*PROBLEM STATEMENT*
Reproduce everything from the start of the rows down to the line containing "The image size is (1280, 720).", substituting "New Tab" for "New Window" and leaving all else unchanged.

* begin RECORDS SHOWN *

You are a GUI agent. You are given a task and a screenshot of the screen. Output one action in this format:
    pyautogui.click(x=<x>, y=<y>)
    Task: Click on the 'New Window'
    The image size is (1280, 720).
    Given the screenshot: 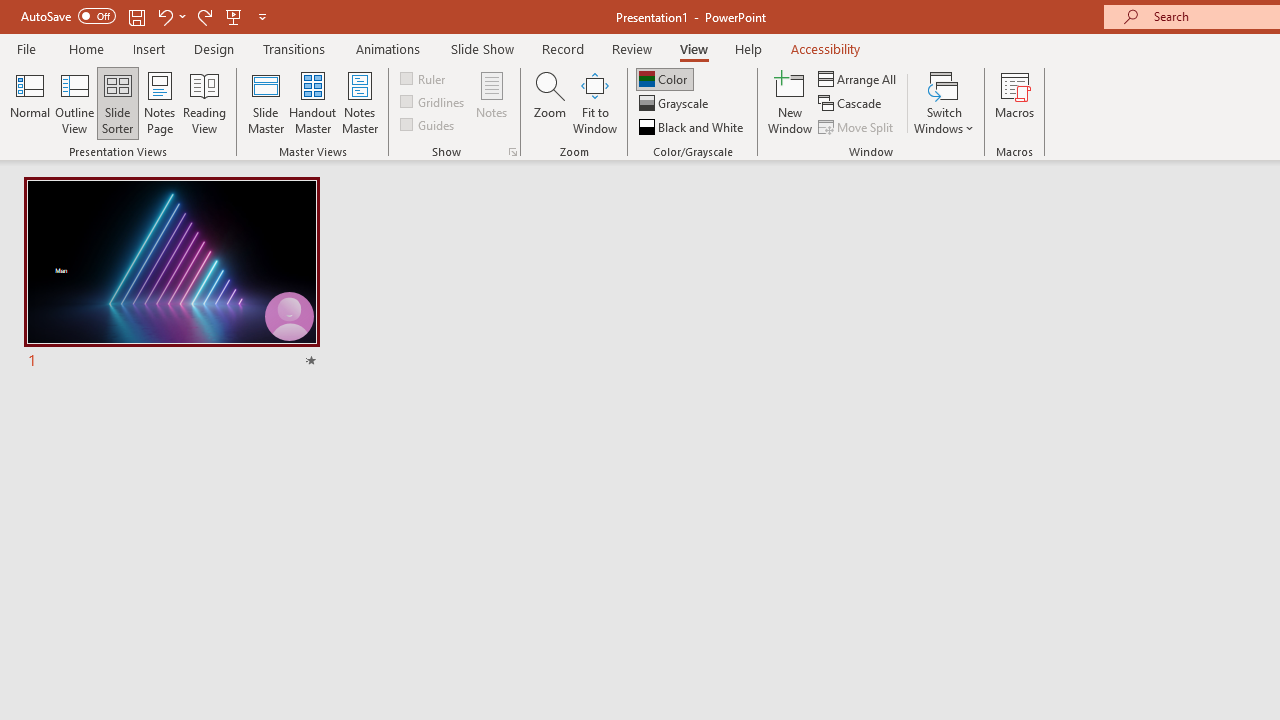 What is the action you would take?
    pyautogui.click(x=789, y=103)
    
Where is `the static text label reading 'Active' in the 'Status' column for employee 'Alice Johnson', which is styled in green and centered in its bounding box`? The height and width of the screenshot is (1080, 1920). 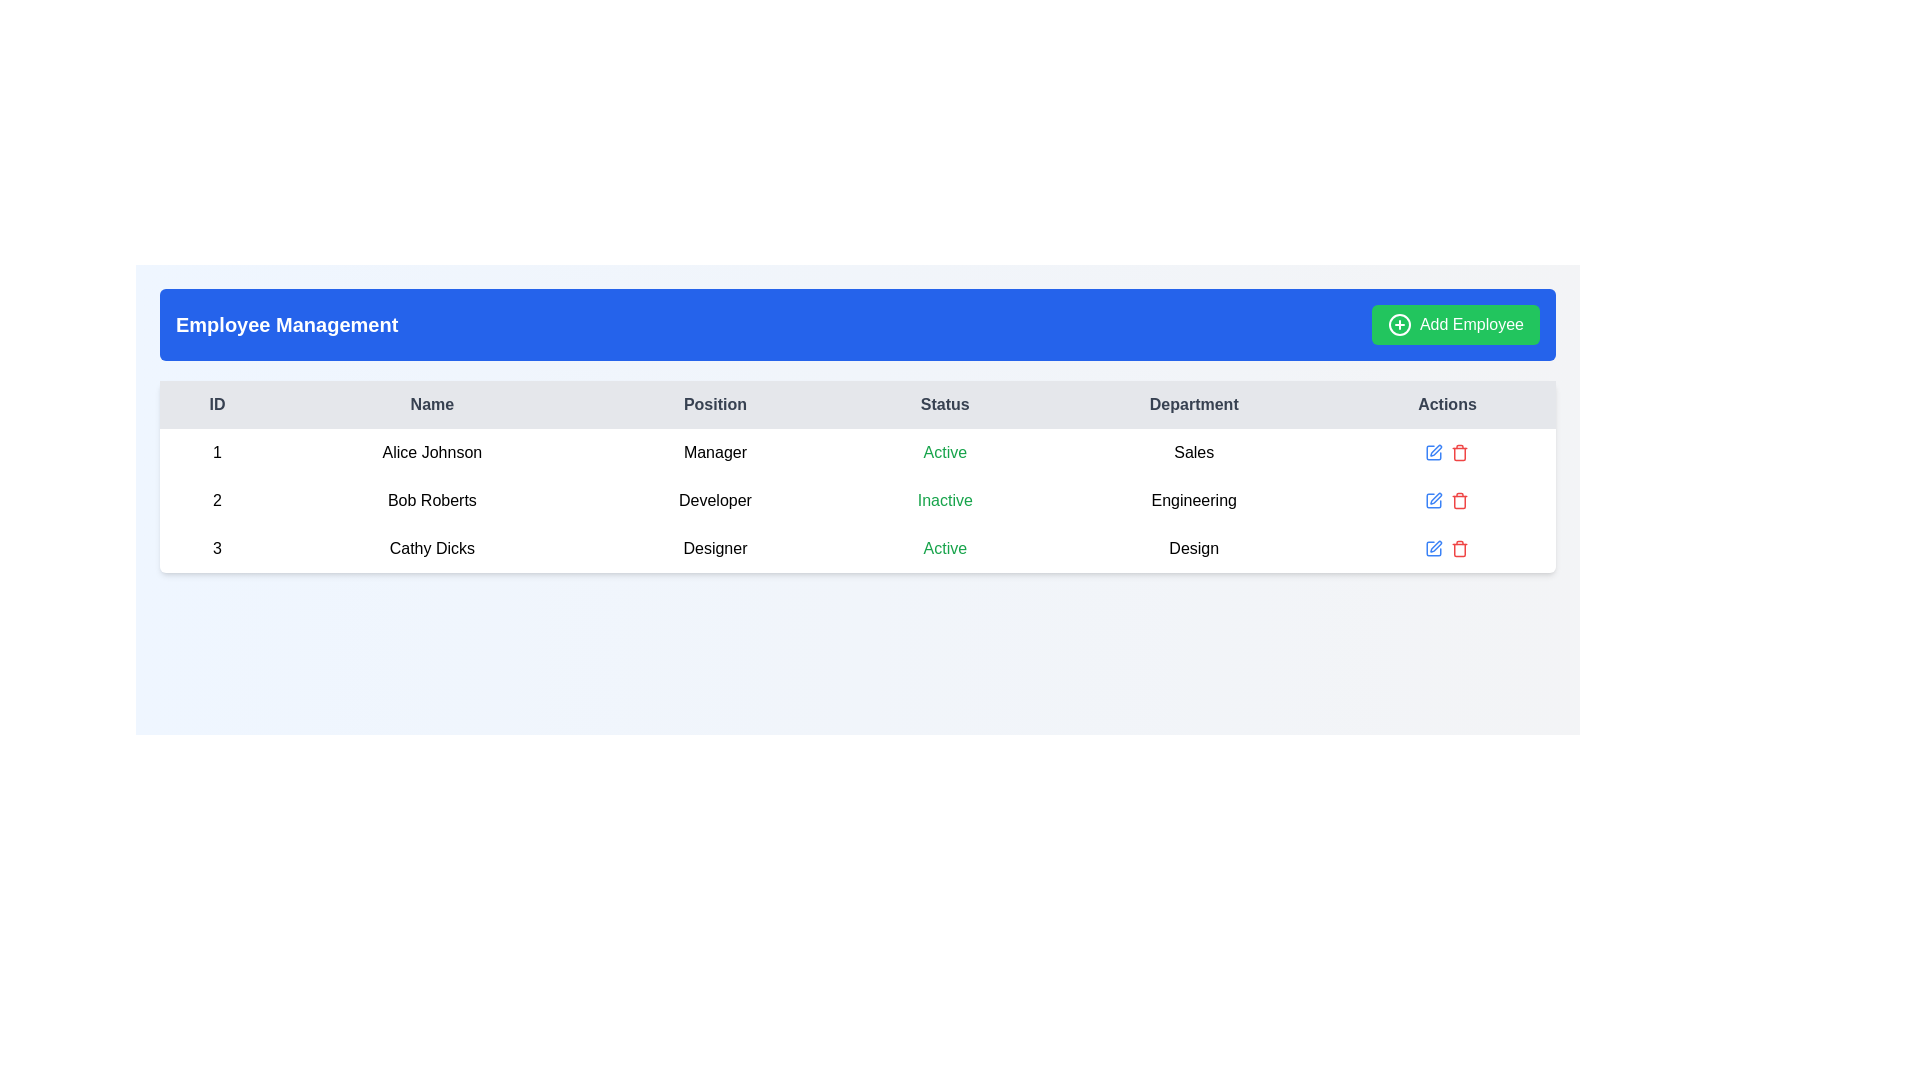 the static text label reading 'Active' in the 'Status' column for employee 'Alice Johnson', which is styled in green and centered in its bounding box is located at coordinates (944, 452).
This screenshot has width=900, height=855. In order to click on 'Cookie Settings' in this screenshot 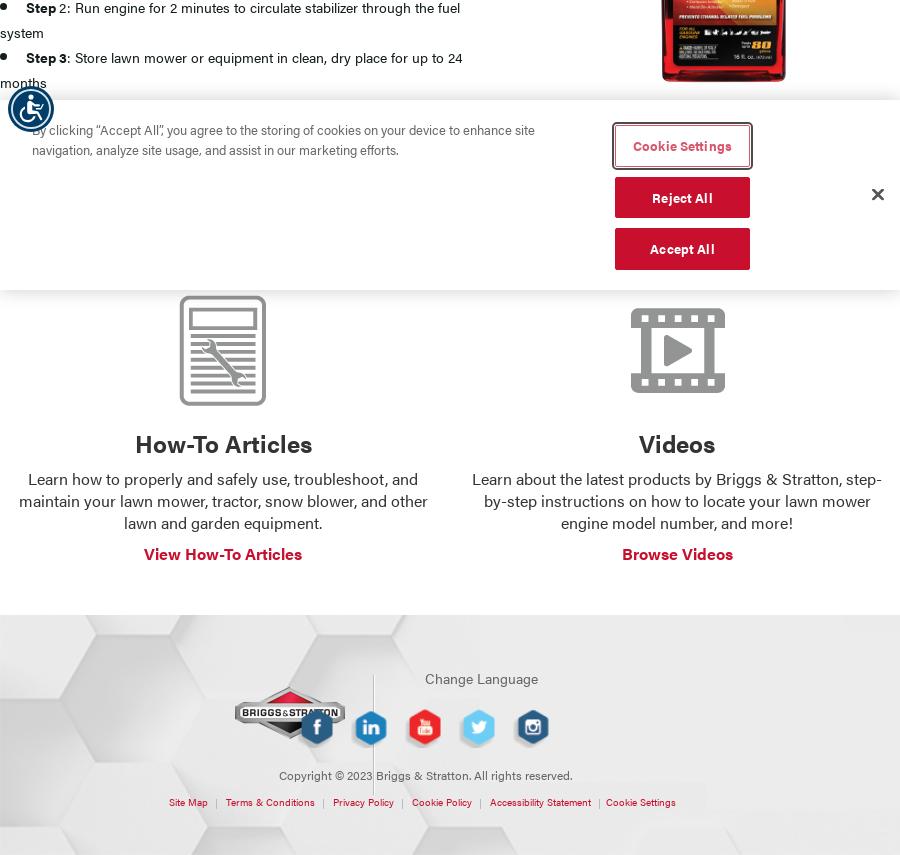, I will do `click(605, 801)`.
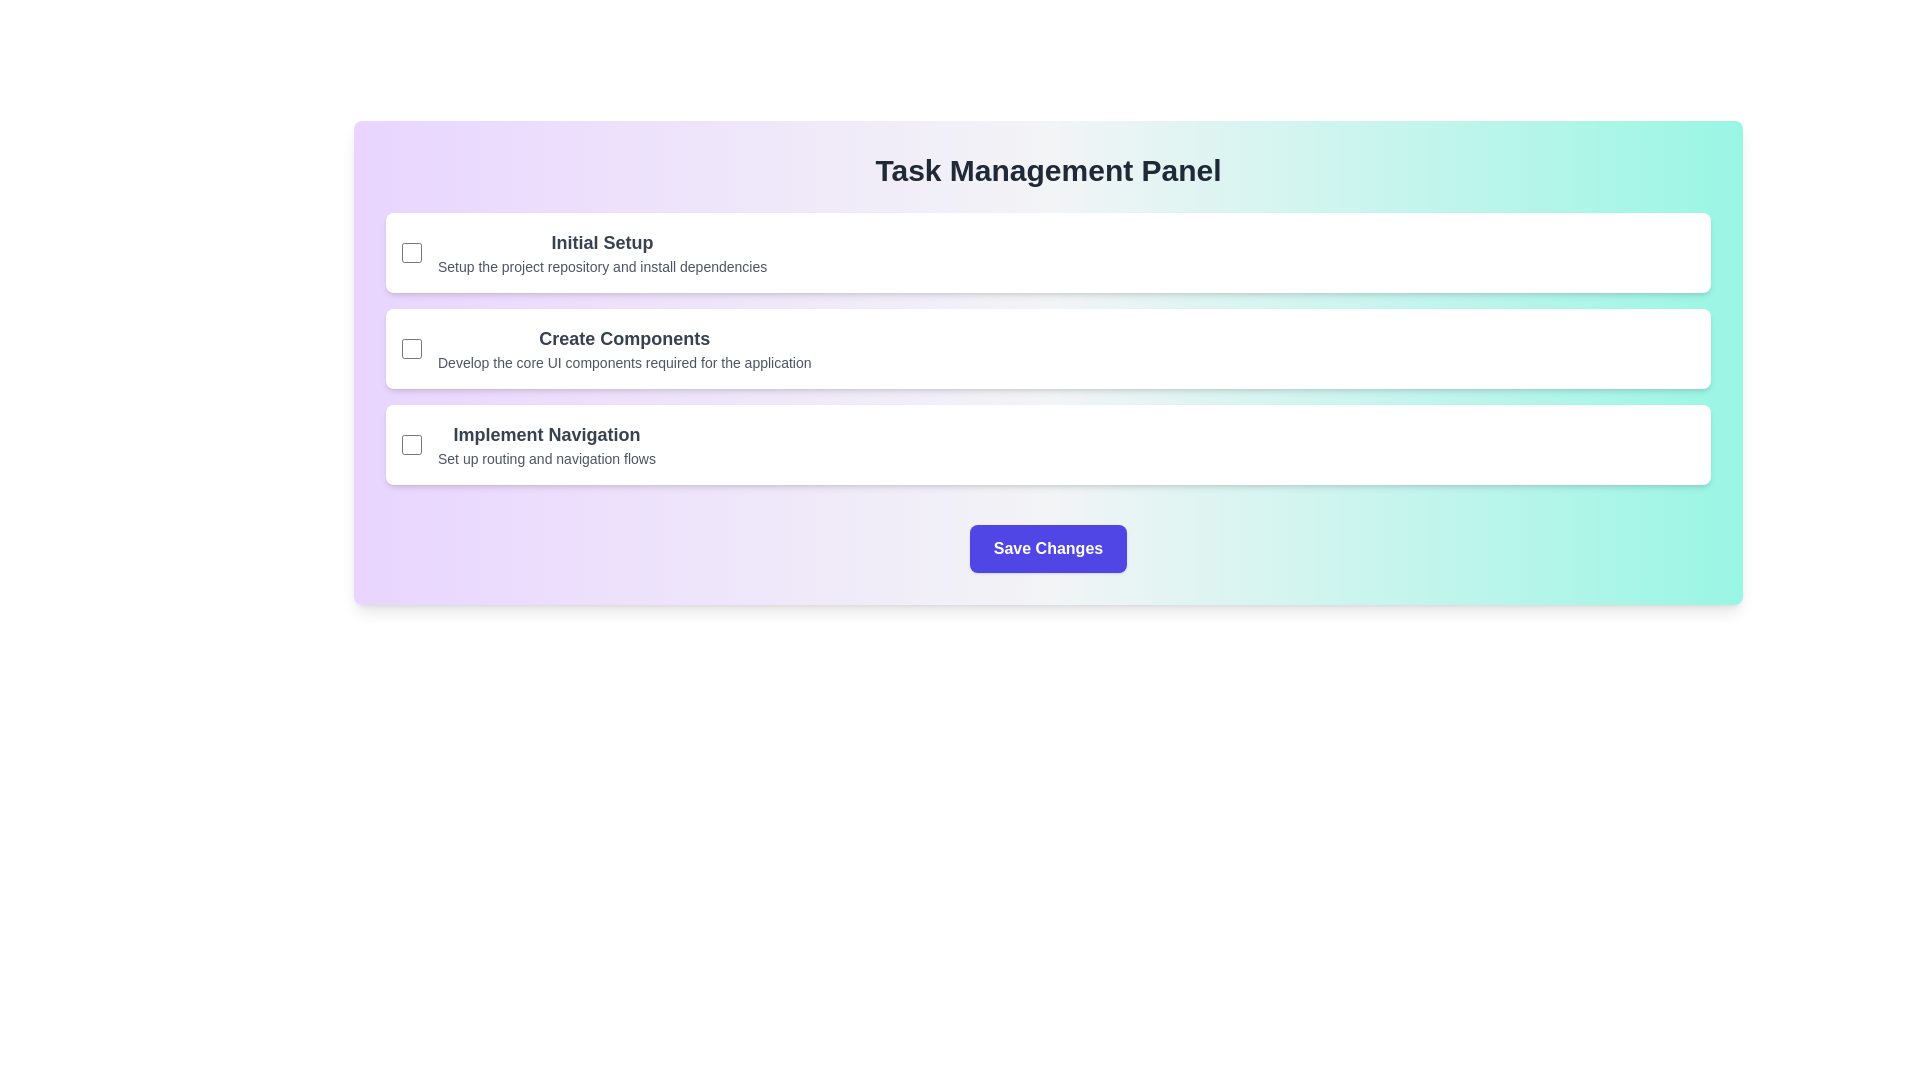 This screenshot has height=1080, width=1920. What do you see at coordinates (547, 434) in the screenshot?
I see `the text component displaying 'Implement Navigation', which is the header of the third task in the vertically stacked task list` at bounding box center [547, 434].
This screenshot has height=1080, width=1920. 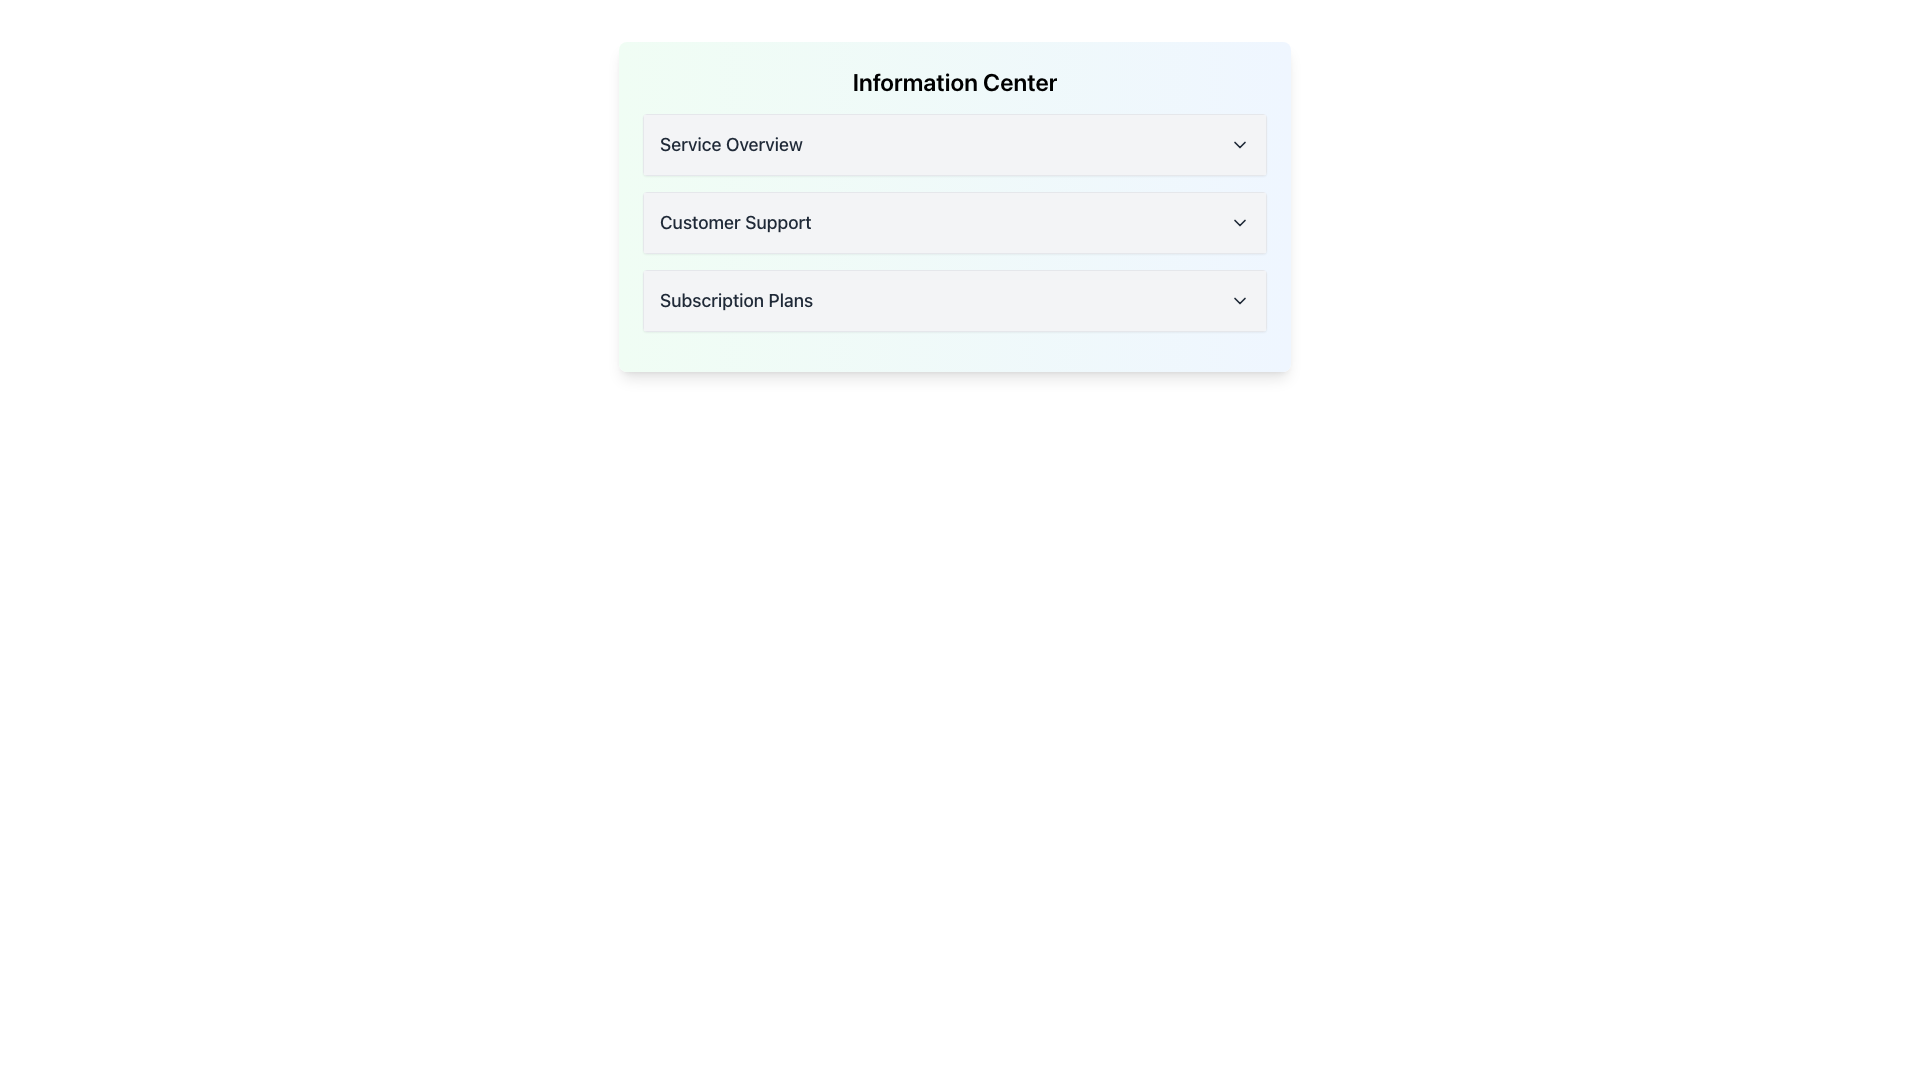 I want to click on the downward-pointing chevron icon located on the far right of the 'Subscription Plans' item in the third row, so click(x=1238, y=300).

* end RECORDS SHOWN *

*RESULT BELOW*
You are a GUI agent. You are given a task and a screenshot of the screen. Output one action in this format:
    pyautogui.click(x=<x>, y=<y>)
    Task: Click on the 'New Tab'
    The image size is (1280, 720).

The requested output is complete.